Европейцам и даже многим русским белоэмигрантам пораженческих настроений, охвативших часть русской интеллигенции в СССР, не понять. Своя рубашка ближе к телу. Из двух зол всякий выбирает то, которое получше. Для европейцев и белоэмигрантов, знавших, почем фунт гитлеровского лиха, оно, естественно, было страшнее, потому что они не знали, почем фунт лиха сталинского. Иностранцы не отчетливо представляли себе, что есть так называемый «коммунизм», и потом еще долго не могли раскусить его, хотя Сталин, изменив слову, данному им во время войны – не вмешиваться после войны в европейские дела, заглотал Польшу, Румынию, Болгарию, Албанию, Чехословакию и насадил там свои обкомы; хотя Сталин попытался захватить всю Корею, да еще изобразил дело так, будто начали войну в Корее американцы (впрочем, уличить его во вранье мог бы ученик седьмого класса – Сталин, когда врал, недорого брал, но враль он был неискусный); хотя в так называвшихся «странах народной демократии» вешали, расстреливали, сажали; хотя Хрущев залил кровью Венгрию; хотя уже при «Бровеносце в потомках», как народ окрестил Брежнева, советские войска, яко тати в нощи, обманом вторглись в Чехословакию; хотя и после войны советские наемные убийцы продолжали ухлопывать проживавших за рубежом лиц, которых советские власти считали для себя опасными; хотя уже при «Бровеносце» в основе своей все осталось «по-брежнему»: чего стоит, к примеру, упрятыванье нормальных людей в психиатрические лечебницы для того, чтобы медленно сводить их с ума!..

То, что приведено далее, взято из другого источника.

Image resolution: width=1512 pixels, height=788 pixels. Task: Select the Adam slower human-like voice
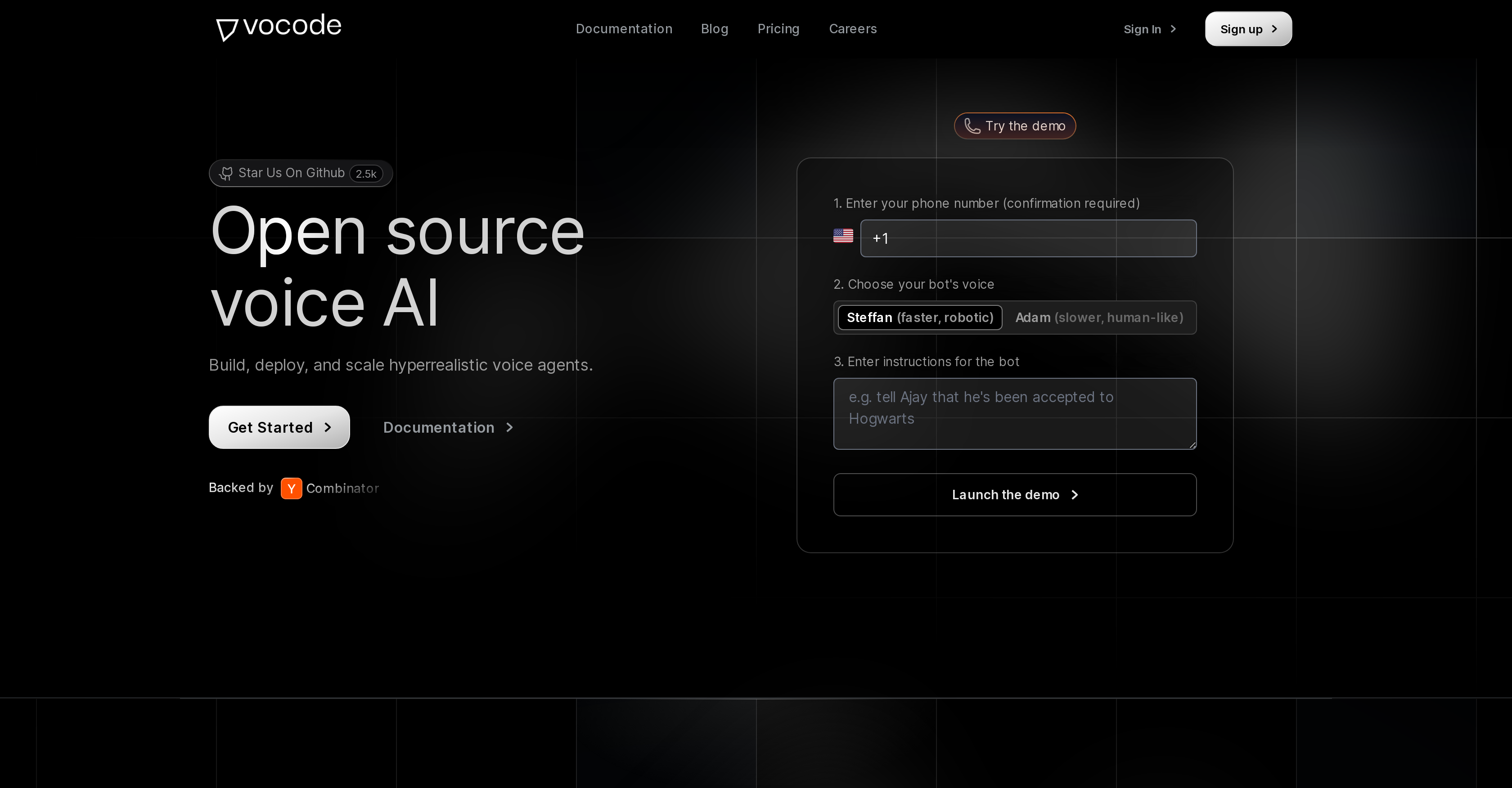tap(1099, 318)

В «Окаянных днях» Бунина есть запись, помеченная девятым февраля 1918 года:

Немцы, слава Богу, продвигаются.

Вряд ли можно упрекнуть Бунина в обожании кайзера Вильгельма. Бунин выбирал наименьшее для России зло.

Тяжела участь русского человека. Положение между молотом и наковальней – не из самых удобных и уютных.

Натерпевшийся от немецких и французских фашистов Бунин в течение второй мировой войны страстно желал победы русскому оружию. Кончилась война, в России генералиссимусу Сталину оставалось только короноваться – мы бы и это ему позволили, да еще и руками восплескали бы, и патриотическое настроение с Бунина сдунуло. 29 марта 1950 года в дарственной надписи Зинаиде Алексеевне Шаховской на «Темных аллеях» Бунин уже иным взглядом окидывает недавнее прошлое:

«Декамерон» написан был во время чумы. «Темные аллеи» в годы Гитлера и Сталина, когда они старались пожрать один другого.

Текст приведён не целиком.